» DATA UNDER STUDY
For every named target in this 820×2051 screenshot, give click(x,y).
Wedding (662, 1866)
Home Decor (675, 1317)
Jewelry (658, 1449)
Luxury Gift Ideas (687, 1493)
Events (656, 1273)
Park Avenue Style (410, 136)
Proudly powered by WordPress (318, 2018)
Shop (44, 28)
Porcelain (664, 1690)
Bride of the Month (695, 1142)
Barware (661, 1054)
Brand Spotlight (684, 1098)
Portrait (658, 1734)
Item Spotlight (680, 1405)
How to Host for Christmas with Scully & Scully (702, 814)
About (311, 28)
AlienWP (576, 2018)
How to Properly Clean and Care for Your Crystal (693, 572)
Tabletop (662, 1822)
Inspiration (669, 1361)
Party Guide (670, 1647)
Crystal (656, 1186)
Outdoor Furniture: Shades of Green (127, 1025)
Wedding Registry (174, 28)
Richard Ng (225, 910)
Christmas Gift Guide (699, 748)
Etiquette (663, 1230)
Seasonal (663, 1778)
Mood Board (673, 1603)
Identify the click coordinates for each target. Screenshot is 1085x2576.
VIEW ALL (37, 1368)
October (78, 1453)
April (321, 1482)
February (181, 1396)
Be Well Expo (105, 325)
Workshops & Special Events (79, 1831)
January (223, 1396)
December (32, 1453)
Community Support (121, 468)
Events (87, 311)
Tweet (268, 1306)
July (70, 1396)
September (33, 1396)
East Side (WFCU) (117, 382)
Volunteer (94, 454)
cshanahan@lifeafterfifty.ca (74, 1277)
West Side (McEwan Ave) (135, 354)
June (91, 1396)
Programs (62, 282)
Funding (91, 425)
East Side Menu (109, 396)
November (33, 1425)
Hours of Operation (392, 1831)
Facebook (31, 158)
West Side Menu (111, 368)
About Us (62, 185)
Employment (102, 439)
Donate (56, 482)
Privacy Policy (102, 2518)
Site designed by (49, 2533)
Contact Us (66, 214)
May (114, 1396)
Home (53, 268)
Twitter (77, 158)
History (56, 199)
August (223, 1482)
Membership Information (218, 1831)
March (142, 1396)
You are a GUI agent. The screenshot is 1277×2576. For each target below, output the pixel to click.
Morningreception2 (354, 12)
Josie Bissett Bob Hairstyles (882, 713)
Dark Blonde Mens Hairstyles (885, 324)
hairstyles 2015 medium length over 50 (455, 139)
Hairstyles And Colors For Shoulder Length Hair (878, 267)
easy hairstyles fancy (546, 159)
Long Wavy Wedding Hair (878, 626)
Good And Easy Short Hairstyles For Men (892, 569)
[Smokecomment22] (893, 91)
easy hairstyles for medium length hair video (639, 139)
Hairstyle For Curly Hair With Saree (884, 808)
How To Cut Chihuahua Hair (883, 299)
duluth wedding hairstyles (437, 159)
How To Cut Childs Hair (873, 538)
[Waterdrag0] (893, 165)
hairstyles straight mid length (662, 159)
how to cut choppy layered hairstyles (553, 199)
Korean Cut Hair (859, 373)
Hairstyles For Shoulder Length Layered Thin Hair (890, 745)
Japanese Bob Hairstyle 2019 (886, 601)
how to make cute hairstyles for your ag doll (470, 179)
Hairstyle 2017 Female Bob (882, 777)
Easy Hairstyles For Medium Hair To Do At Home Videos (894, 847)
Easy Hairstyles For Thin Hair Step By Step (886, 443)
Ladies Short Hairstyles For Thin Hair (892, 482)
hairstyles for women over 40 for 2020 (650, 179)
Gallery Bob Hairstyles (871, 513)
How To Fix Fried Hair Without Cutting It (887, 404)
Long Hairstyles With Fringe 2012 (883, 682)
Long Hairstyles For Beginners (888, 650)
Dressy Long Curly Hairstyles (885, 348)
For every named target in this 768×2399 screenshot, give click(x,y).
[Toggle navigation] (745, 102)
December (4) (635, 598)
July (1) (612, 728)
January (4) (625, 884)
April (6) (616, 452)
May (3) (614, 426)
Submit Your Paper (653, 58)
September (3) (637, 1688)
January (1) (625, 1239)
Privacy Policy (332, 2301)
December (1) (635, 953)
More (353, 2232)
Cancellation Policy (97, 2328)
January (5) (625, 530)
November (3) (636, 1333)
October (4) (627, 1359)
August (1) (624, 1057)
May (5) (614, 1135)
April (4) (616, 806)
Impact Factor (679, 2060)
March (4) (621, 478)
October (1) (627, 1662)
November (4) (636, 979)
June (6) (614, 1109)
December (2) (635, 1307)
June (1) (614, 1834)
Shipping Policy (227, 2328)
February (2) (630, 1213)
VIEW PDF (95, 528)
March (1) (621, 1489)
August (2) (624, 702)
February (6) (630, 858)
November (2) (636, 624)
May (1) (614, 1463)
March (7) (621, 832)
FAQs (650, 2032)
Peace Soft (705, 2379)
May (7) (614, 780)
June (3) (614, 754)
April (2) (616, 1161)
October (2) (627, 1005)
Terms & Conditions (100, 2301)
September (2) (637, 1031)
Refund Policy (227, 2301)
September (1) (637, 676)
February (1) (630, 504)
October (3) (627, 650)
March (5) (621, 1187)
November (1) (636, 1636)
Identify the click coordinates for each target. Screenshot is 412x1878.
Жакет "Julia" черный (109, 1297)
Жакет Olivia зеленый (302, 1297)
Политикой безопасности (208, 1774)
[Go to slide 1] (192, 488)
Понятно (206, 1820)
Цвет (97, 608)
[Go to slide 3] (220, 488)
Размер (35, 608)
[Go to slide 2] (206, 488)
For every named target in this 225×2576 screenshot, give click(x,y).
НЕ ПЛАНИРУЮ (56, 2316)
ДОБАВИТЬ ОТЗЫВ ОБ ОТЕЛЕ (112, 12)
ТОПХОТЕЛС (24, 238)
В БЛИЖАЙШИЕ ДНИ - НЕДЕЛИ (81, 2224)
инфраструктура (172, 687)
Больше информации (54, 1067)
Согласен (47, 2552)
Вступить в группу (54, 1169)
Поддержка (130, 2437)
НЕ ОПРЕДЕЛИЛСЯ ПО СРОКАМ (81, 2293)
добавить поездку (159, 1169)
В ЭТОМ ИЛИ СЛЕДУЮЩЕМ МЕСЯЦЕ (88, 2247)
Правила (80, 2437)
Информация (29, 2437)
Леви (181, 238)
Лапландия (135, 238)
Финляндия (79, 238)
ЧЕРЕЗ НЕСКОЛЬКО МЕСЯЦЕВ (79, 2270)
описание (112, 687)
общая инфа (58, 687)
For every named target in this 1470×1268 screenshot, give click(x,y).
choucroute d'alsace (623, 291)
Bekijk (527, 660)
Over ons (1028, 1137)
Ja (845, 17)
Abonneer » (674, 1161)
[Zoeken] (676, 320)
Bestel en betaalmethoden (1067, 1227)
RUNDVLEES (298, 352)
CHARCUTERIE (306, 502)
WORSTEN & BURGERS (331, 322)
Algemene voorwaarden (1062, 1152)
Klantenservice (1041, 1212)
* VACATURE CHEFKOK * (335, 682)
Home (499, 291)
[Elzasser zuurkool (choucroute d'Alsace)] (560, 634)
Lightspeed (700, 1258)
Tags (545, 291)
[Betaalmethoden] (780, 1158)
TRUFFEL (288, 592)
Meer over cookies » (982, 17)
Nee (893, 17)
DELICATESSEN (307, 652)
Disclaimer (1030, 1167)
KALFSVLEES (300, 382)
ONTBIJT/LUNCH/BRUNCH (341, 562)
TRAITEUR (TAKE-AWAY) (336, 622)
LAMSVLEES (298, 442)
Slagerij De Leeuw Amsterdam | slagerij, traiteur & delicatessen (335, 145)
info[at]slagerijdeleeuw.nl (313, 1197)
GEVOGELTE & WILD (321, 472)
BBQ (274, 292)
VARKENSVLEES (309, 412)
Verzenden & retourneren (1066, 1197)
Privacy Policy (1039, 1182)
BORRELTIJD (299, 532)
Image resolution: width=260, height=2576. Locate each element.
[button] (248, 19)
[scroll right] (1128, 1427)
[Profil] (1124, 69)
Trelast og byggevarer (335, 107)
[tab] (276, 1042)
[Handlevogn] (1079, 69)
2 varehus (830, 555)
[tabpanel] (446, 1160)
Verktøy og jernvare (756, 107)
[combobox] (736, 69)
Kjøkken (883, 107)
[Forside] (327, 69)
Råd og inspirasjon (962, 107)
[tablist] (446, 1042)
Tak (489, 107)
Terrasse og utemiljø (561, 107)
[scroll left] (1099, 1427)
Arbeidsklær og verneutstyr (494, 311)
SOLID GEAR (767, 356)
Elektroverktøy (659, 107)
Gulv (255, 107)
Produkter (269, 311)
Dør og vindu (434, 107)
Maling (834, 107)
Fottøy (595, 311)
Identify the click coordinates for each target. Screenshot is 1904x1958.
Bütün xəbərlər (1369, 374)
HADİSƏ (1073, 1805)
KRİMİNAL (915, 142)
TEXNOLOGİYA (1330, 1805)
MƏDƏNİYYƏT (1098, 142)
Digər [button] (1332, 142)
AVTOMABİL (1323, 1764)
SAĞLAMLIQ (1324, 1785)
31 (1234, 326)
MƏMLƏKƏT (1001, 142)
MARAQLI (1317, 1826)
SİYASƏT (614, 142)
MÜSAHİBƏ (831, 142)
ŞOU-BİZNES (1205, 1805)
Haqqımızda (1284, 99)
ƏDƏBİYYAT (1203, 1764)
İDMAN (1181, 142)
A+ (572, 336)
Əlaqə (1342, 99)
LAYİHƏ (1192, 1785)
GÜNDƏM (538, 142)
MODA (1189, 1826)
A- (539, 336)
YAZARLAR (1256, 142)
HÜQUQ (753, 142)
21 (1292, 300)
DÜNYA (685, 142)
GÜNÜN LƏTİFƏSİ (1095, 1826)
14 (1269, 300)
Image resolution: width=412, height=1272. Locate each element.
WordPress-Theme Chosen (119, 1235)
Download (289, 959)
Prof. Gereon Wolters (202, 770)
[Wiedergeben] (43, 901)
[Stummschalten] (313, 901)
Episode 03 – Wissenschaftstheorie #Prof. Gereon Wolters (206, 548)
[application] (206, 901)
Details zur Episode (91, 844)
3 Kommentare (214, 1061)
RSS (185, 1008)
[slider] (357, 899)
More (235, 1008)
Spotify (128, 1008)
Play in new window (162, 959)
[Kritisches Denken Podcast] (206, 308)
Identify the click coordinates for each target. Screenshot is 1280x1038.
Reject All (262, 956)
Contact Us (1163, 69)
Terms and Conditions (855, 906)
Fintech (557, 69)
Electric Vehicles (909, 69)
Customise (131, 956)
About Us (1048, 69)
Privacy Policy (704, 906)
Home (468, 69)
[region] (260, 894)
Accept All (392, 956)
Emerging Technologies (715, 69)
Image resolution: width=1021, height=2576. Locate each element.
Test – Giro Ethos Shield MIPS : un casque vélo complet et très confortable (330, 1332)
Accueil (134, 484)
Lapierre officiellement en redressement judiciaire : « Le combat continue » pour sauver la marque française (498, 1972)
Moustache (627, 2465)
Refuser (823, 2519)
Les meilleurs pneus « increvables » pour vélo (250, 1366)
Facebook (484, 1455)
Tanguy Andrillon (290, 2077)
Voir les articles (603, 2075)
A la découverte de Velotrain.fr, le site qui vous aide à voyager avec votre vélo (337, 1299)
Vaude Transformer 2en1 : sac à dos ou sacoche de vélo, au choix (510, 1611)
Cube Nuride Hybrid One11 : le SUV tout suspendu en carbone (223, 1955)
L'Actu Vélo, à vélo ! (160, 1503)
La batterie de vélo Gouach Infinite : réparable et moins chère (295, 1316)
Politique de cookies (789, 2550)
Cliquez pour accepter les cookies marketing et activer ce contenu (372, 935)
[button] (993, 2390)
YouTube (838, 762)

» WHAT TO DO
Each line between the start of the listing above and the line containing "Twitter (77, 158)", with both ends counted, is to be set down unchanged.

» YOUR RESPONSE
For every named target in this 820×2051 screenshot, give click(x,y).
Wedding (662, 1866)
Home Decor (675, 1317)
Jewelry (658, 1449)
Luxury Gift Ideas (687, 1493)
Events (656, 1273)
Park Avenue Style (410, 136)
Proudly powered by WordPress (318, 2018)
Shop (44, 28)
Porcelain (664, 1690)
Bride of the Month (695, 1142)
Barware (661, 1054)
Brand Spotlight (684, 1098)
Portrait (658, 1734)
Item Spotlight (680, 1405)
How to Host for Christmas with Scully & Scully (702, 814)
About (311, 28)
AlienWP (576, 2018)
How to Properly Clean and Care for Your Crystal (693, 572)
Tabletop (662, 1822)
Inspiration (669, 1361)
Party Guide (670, 1647)
Crystal (656, 1186)
Outdoor Furniture: Shades of Green (127, 1025)
Wedding Registry (174, 28)
Richard Ng (225, 910)
Christmas Gift Guide (699, 748)
Etiquette (663, 1230)
Seasonal (663, 1778)
Mood Board (673, 1603)
Identify the click coordinates for each target. Screenshot is 1085x2576.
VIEW ALL (37, 1368)
October (78, 1453)
April (321, 1482)
February (181, 1396)
Be Well Expo (105, 325)
Workshops & Special Events (79, 1831)
January (223, 1396)
December (32, 1453)
Community Support (121, 468)
Events (87, 311)
Tweet (268, 1306)
July (70, 1396)
September (33, 1396)
East Side (WFCU) (117, 382)
Volunteer (94, 454)
cshanahan@lifeafterfifty.ca (74, 1277)
West Side (McEwan Ave) (135, 354)
June (91, 1396)
Programs (62, 282)
Funding (91, 425)
East Side Menu (109, 396)
November (33, 1425)
Hours of Operation (392, 1831)
Facebook (31, 158)
West Side Menu (111, 368)
About Us (62, 185)
Employment (102, 439)
Donate (56, 482)
Privacy Policy (102, 2518)
Site designed by (49, 2533)
Contact Us (66, 214)
May (114, 1396)
Home (53, 268)
Twitter (77, 158)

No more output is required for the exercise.